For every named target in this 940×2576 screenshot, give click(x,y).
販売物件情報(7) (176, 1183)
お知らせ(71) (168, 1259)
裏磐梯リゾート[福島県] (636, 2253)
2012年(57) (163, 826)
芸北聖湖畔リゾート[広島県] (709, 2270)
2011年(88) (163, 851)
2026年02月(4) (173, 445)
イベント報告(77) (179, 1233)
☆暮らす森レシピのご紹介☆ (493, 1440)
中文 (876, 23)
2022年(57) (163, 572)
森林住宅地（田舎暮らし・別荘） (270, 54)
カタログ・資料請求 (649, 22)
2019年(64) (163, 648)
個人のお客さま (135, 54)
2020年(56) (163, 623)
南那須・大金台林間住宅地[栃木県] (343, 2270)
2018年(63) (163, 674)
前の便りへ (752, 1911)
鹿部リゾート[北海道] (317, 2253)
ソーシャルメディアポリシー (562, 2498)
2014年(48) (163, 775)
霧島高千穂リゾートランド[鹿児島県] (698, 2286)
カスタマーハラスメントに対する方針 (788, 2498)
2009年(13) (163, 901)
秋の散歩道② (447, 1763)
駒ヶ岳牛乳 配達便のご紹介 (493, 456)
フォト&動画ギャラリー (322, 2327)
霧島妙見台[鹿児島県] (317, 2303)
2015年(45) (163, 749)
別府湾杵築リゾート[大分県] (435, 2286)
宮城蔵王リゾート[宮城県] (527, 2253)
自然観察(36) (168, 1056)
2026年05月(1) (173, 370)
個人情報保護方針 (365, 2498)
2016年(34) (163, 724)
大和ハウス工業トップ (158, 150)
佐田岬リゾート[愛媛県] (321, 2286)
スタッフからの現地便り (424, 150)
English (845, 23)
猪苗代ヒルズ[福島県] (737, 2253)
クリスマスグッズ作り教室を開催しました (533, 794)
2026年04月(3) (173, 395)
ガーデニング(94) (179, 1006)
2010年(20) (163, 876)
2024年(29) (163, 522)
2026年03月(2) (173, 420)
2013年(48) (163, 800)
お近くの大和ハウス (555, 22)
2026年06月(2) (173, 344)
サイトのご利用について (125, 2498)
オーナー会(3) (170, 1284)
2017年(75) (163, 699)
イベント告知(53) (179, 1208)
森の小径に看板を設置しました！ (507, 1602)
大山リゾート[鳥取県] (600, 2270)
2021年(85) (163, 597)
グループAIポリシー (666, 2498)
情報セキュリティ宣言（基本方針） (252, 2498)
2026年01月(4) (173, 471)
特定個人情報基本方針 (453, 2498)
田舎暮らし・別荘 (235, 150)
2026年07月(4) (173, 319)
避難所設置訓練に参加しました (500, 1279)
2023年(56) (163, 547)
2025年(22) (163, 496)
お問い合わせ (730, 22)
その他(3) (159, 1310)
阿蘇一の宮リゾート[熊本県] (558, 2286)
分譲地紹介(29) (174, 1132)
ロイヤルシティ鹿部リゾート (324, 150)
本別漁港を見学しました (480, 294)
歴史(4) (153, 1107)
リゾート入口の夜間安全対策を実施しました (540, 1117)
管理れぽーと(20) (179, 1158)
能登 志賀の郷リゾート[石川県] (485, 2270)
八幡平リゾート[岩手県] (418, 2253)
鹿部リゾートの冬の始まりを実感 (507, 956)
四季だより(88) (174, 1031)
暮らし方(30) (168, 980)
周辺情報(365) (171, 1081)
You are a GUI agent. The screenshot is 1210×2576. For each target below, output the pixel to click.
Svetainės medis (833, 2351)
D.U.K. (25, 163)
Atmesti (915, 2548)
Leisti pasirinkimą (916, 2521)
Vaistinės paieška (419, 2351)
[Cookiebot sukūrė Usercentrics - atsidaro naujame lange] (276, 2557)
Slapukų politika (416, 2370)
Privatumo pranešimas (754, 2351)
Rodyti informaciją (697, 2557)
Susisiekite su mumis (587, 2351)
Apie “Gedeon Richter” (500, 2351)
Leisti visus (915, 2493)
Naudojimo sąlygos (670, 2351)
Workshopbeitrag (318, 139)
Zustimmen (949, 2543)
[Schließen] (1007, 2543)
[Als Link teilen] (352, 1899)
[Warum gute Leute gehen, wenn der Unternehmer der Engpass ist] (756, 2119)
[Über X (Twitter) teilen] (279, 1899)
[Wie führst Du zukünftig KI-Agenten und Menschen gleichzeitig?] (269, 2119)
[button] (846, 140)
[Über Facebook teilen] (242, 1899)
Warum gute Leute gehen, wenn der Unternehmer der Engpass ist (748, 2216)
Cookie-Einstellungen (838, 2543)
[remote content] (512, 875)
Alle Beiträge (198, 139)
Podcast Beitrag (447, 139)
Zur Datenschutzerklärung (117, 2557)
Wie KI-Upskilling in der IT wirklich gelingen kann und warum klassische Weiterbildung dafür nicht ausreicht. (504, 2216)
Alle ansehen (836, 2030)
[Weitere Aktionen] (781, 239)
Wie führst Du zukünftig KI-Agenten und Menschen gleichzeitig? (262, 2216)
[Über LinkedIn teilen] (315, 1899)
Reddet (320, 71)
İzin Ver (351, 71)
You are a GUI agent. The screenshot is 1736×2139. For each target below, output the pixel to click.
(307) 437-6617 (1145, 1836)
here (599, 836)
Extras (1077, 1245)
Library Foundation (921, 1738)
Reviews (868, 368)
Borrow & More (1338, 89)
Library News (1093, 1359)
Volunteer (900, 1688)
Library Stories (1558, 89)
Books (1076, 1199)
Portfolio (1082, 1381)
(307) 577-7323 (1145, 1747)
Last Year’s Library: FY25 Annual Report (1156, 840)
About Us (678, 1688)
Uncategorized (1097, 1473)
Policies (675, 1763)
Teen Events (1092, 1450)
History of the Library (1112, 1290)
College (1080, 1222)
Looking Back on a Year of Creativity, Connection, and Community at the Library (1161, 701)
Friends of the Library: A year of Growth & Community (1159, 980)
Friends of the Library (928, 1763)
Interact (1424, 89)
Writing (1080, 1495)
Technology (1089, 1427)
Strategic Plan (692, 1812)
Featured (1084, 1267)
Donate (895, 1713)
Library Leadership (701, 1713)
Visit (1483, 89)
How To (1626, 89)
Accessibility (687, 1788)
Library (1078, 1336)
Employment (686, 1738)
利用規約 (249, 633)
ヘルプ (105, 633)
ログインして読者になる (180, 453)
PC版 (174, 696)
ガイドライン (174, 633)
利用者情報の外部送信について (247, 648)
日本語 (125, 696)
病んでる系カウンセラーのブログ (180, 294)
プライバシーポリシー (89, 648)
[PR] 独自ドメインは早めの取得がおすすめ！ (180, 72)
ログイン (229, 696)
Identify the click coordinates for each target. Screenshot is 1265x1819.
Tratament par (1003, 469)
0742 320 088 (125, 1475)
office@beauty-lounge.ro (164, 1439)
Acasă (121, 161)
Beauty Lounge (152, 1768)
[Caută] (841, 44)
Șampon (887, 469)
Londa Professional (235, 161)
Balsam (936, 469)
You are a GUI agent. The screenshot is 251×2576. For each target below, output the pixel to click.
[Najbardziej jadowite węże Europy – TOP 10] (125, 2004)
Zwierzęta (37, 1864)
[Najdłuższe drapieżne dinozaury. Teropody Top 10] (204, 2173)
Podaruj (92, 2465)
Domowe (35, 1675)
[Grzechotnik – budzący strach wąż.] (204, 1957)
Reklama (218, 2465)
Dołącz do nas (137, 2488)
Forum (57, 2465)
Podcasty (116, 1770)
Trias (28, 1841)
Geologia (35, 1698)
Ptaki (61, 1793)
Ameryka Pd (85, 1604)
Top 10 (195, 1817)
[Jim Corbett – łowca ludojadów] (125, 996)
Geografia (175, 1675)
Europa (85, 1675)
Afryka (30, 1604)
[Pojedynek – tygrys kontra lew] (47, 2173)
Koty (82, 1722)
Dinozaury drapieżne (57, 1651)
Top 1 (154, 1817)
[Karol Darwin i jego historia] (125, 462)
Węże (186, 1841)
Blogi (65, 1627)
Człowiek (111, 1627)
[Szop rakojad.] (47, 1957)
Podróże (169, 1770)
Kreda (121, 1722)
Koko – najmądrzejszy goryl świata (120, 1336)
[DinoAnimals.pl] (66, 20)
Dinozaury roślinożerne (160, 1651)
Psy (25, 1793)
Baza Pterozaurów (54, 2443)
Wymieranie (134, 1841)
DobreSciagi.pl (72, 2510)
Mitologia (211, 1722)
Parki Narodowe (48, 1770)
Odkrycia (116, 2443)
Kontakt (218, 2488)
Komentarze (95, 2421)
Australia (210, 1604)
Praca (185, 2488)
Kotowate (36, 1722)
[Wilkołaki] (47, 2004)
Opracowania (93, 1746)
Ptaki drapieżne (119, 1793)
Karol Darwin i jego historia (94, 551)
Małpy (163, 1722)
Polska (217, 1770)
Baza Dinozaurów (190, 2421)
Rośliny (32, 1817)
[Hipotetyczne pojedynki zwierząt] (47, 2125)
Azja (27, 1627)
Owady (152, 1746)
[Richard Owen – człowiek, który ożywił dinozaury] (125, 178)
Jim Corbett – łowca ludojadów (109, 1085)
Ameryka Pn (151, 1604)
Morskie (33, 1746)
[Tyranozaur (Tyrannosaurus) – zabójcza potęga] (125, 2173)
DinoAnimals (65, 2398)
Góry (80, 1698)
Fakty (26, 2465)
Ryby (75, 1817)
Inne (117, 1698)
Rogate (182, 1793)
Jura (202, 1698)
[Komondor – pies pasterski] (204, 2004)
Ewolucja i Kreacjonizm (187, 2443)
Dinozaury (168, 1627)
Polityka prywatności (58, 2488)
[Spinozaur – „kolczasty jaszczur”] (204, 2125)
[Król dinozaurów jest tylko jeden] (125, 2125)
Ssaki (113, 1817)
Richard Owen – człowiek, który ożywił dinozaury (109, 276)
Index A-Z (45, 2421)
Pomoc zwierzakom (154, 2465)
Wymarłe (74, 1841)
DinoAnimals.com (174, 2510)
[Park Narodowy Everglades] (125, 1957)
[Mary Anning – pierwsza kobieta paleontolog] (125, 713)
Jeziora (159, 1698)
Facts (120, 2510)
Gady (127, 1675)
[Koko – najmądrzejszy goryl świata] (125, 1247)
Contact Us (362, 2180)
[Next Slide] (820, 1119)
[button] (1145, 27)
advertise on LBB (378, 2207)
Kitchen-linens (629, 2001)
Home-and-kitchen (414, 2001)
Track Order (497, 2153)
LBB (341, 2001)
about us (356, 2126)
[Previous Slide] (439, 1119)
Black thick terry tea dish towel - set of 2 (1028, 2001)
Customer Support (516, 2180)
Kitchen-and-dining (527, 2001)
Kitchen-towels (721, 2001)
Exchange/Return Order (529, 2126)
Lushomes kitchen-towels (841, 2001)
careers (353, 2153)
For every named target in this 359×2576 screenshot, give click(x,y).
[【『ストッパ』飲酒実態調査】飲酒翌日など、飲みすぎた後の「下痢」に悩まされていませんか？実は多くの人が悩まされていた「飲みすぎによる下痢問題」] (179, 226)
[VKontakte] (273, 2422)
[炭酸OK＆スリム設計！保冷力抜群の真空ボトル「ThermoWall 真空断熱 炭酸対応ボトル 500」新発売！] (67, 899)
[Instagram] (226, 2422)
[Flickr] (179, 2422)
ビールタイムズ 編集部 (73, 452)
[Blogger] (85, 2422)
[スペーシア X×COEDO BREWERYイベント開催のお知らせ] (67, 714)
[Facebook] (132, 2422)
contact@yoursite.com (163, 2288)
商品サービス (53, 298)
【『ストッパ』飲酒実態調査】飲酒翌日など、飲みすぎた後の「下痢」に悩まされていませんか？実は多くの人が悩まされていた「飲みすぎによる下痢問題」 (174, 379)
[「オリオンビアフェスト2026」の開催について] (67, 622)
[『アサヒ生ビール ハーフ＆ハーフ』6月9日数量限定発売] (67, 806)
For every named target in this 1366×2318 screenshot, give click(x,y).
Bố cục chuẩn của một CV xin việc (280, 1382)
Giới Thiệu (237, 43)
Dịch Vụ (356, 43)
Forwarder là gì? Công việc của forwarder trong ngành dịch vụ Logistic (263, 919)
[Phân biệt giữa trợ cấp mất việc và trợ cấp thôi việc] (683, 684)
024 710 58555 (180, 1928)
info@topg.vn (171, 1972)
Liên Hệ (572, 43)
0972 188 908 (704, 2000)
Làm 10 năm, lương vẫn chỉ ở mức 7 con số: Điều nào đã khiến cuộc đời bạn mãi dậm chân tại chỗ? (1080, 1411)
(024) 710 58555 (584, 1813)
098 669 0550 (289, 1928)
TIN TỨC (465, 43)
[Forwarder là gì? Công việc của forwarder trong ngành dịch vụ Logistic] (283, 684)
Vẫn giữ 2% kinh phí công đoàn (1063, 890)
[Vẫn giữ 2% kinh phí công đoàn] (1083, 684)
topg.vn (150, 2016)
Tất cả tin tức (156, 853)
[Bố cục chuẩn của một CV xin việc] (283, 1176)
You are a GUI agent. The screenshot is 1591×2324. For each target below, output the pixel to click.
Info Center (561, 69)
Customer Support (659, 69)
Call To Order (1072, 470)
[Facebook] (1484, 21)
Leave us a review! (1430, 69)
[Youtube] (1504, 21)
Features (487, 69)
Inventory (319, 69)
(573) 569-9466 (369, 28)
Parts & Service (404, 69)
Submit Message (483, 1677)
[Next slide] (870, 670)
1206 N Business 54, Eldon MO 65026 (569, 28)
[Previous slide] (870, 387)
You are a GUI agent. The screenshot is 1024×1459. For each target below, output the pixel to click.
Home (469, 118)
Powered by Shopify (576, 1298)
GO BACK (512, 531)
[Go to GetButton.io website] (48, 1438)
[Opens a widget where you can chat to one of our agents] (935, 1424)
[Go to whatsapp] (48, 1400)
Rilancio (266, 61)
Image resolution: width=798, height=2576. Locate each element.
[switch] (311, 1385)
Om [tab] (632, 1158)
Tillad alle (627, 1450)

════════════════════

__Task details__
Above are the records; from them, give again exactly the lines from the one containing "[Warum gute Leute" to the one containing "Podcast Beitrag (447, 139)", both lines included, and nothing more.

__Your solution__
[Warum gute Leute gehen, wenn der Unternehmer der Engpass ist] (756, 2119)
[Über X (Twitter) teilen] (279, 1899)
[Wie führst Du zukünftig KI-Agenten und Menschen gleichzeitig?] (269, 2119)
[button] (846, 140)
[Über Facebook teilen] (242, 1899)
Warum gute Leute gehen, wenn der Unternehmer der Engpass ist (748, 2216)
Cookie-Einstellungen (838, 2543)
[remote content] (512, 875)
Alle Beiträge (198, 139)
Podcast Beitrag (447, 139)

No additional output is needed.